> **SHORT TASK**:
Turn everything in the data from the line containing "You are a computer-use agent. Screen" down to the line containing "Action: pos(15,15)" into a numbered list, skipping blank lines. Leave the pictures out of your list.

> **Dataset excerpt**:
● ● ● ● ● ● ●

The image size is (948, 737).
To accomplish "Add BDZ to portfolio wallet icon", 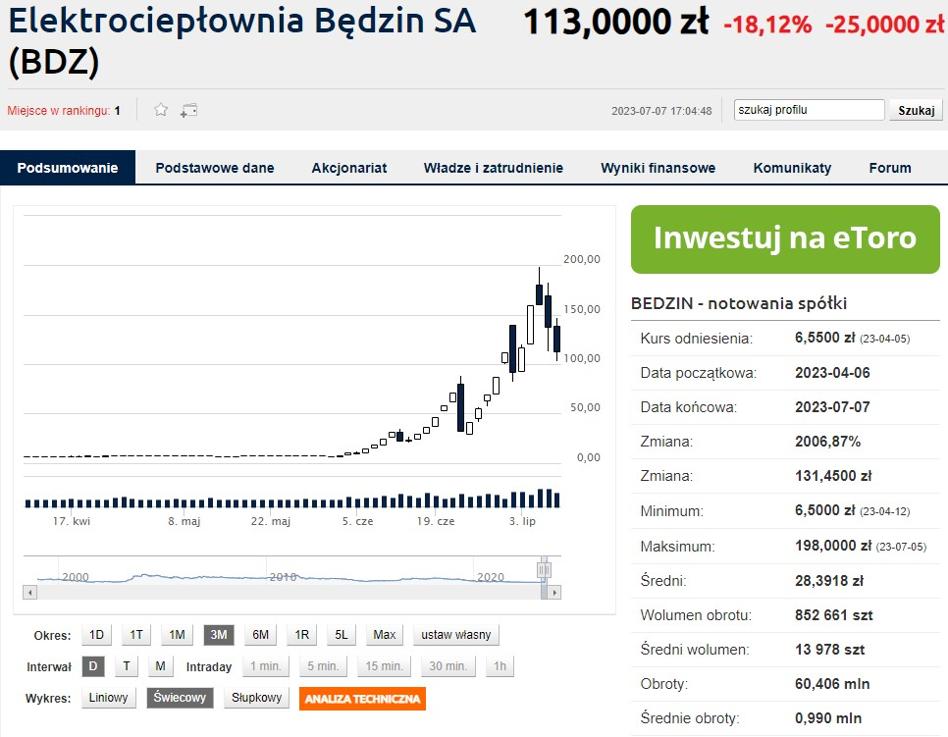I will point(189,110).
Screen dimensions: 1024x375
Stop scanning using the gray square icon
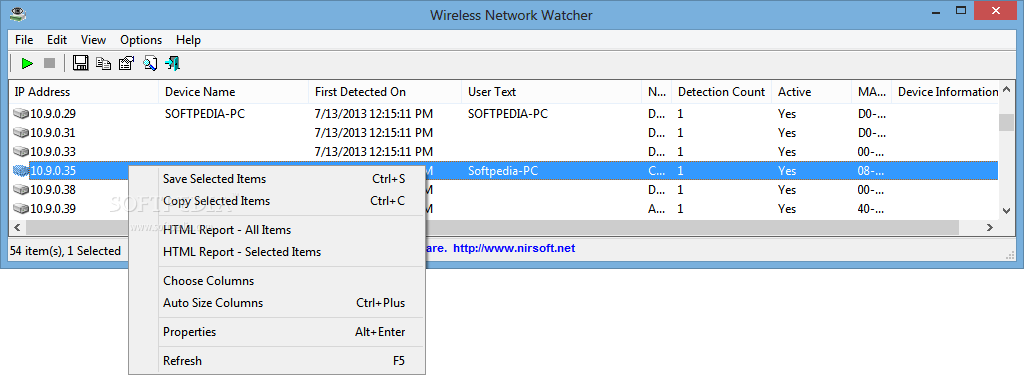coord(49,63)
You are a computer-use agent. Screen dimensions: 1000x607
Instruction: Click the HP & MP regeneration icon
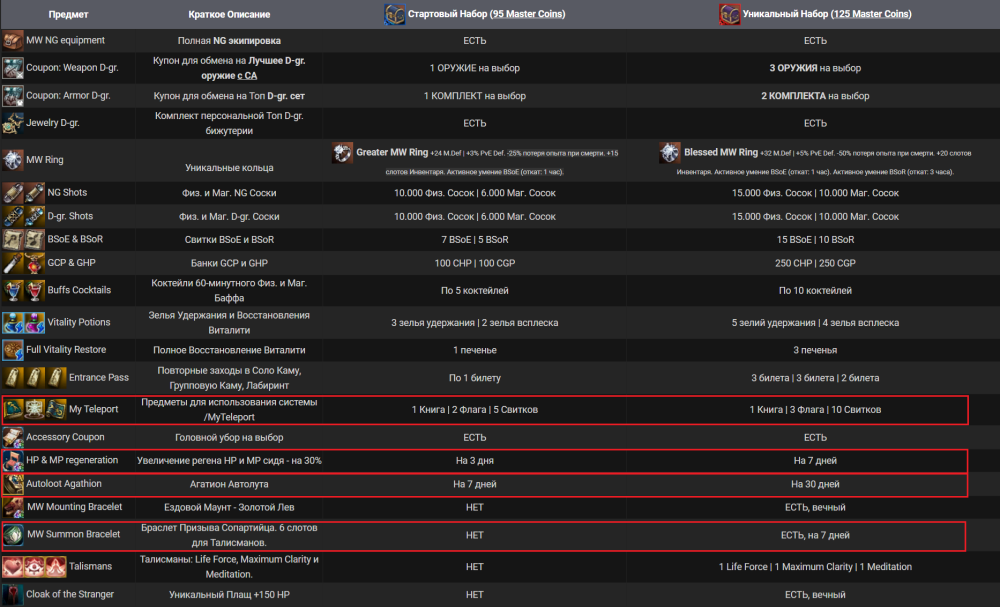point(12,461)
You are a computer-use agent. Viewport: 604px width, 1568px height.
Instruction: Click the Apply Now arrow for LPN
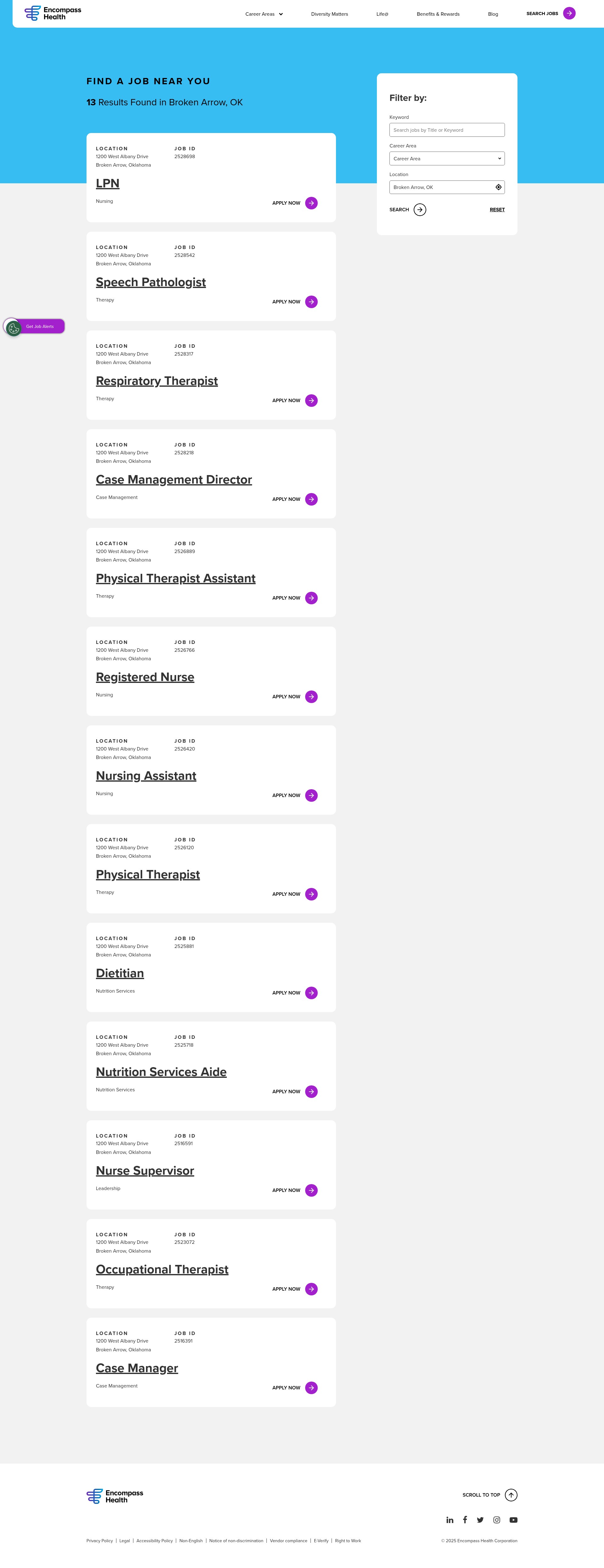(x=311, y=203)
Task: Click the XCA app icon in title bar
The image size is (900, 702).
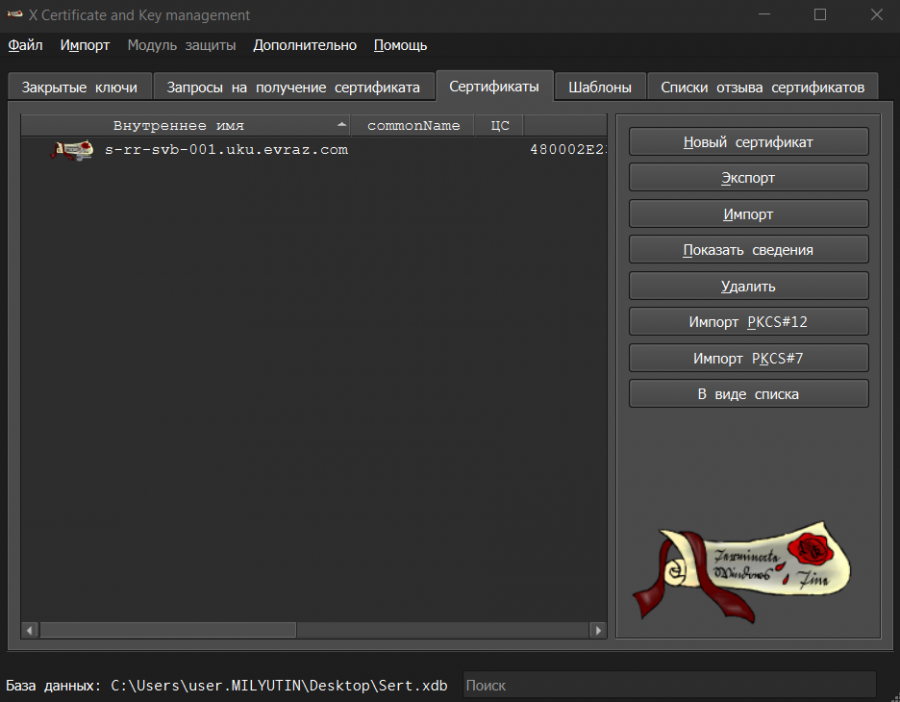Action: pos(15,15)
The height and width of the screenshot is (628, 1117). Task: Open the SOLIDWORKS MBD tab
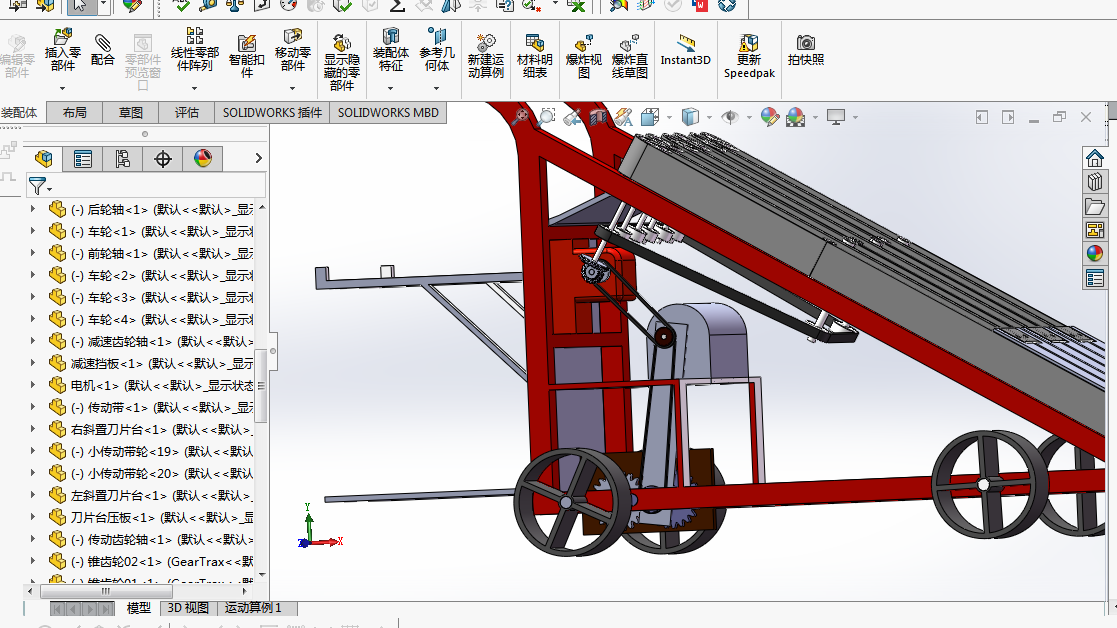coord(388,112)
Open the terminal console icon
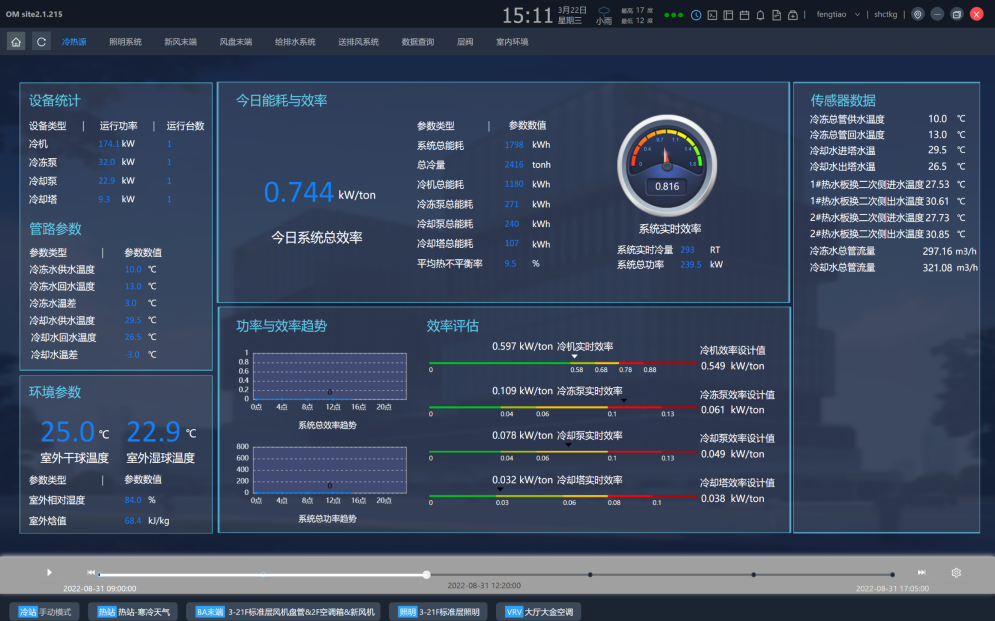This screenshot has width=995, height=621. click(x=712, y=15)
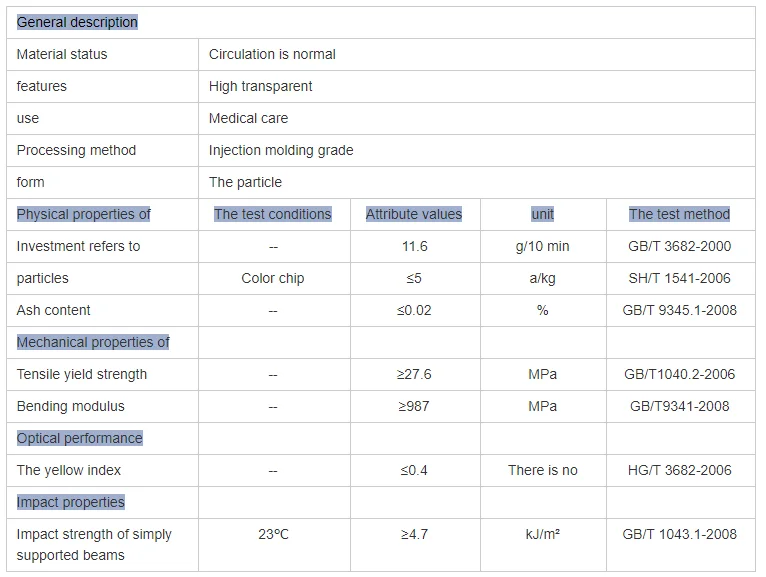766x577 pixels.
Task: Click the Attribute values column header
Action: point(414,214)
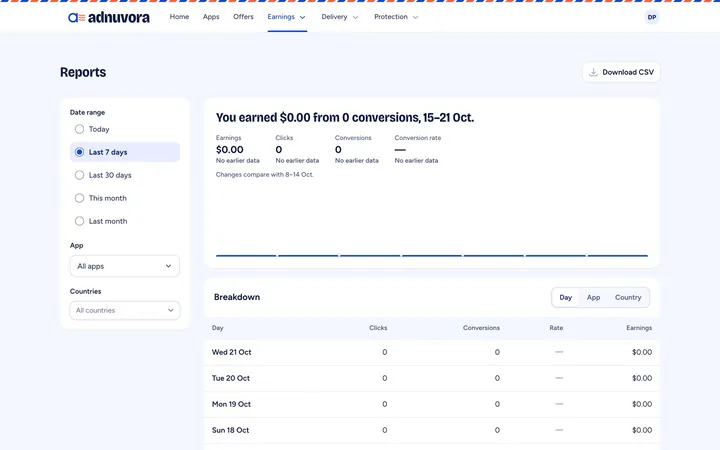
Task: Open the All countries dropdown
Action: (124, 310)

● ● ● ● ● ● ●

> **SOLUTION TO THIS TASK**:
1. You are a computer-use agent. Screen dimensions: 1000x607
2. Instruction: Click the HP & MP regeneration icon
3. point(12,461)
4. You are a computer-use agent. Viewport: 604px width, 1568px height.
5. Instruction: Click the Apply Now arrow for LPN
6. (x=311, y=203)
7. Task: Click the XCA app icon in title bar
8. The image size is (900, 702).
9. Action: pos(15,15)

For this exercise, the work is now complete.